Amateurs play with pushing/pulling film. Time is money to professionals and studios are set up for maximum efficiency with minimum fuss.
My time in a commercial studio in Toronto is ancient history. Our clients wanted B&W for commercial work - catalogues, newspaper adverts and weekend supplements, magazine illustrations. Color was for portraits, weddings or glam publications.
The studio work horses were Rolleiflexes. Changing a film mid-roll on a TLR would have been my idea of hell on earth. A few pros had one or two Hasselblads with extra film backs. We used a Pentax kit (one body and two lenses (50 and 105) for 'quick and nasty work' - head shots for newsletters or PR stories.
News shooters worked with one camera and sometimes had a spare. They had to shoot quickly and would not have taken the time to change film speeds.
Nobody would have changed ISO speeds on a camera or even more of a horror, change films mid-roll during a studio shoot or even in the field. Our sessions were billed in 15 minute increments and we worked like slaves to do it all with no fuss or bother . We overexposed by one-third or two-thirds of a stop, developing and printing fixed up the contrast as the clients wanted.
In those days anyone who carried two cameras and more than two lenses in the field would have been called a National Geographic shooter. Those boys (and a few girls) always had two bags with them, one for gear and the other (often bigger) for the films. Autowinders were probably invented for their use.
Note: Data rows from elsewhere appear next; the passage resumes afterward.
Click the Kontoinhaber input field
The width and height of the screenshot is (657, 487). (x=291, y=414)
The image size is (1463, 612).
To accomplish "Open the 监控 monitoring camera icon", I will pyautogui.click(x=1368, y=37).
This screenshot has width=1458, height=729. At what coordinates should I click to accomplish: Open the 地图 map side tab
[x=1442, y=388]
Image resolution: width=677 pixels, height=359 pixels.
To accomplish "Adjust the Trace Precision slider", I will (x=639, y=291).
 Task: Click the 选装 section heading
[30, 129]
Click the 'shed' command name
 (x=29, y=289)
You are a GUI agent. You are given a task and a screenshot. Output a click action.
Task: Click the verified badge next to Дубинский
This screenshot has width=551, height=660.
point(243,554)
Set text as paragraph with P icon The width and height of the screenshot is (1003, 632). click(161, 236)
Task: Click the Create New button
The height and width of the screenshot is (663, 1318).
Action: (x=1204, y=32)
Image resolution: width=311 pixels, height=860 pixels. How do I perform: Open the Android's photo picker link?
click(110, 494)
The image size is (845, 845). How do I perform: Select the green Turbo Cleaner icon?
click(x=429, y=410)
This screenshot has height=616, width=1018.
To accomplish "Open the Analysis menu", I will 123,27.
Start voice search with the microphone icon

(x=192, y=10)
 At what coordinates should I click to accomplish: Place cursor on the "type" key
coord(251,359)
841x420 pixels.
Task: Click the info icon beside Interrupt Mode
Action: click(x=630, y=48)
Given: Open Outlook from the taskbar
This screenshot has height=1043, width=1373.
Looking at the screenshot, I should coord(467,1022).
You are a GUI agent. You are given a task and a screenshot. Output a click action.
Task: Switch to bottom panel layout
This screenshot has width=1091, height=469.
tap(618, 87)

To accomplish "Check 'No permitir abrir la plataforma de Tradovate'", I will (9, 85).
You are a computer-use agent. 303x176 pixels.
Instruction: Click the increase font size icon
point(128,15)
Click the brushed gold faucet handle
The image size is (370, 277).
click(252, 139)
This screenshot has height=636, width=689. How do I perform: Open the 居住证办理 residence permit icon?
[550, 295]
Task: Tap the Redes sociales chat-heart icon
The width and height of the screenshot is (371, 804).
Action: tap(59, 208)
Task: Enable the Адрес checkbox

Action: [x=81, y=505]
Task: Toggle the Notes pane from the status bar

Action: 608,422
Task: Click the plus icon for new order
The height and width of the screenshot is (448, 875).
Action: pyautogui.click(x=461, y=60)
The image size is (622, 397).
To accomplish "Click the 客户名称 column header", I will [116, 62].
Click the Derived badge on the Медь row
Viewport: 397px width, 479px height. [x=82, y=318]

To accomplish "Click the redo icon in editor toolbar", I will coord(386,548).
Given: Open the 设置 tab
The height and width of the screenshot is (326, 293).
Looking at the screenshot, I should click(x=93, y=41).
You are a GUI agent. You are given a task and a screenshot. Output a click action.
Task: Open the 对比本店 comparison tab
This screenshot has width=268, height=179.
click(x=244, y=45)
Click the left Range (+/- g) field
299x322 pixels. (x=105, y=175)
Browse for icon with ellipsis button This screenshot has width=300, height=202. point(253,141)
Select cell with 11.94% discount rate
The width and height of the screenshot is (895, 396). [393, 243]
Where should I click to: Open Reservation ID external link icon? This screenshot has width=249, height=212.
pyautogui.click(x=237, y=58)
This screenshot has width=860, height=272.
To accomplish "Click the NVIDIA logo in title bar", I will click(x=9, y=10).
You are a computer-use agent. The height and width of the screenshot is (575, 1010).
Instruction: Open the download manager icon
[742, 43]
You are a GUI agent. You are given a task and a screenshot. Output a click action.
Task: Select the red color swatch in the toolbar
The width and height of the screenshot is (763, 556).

In the '80s media and many studios shot color negative. 35mm was used even on indoor sets. Nikons everywhere. A few Leicas. Two bodies were the norm. Again, no film speed tinkering.
Digital has changed the game. It is so easy to vary ISO speeds in a sequence, a stop under, normal, a stop over. Easier and better than faffing about with a black bag or racing off to the darkroom to snip half a roll out of the camera.
Good to know many are still into film. I shoot it now and then for the sake of old times and old memories. Always at one or two 'pegs' below ISO box speed which gives me easy to print negatives. I am with the poster who said KISS is the way to go.
If anyone out there doesn't already know - it means "Keep It Simple, Stupid".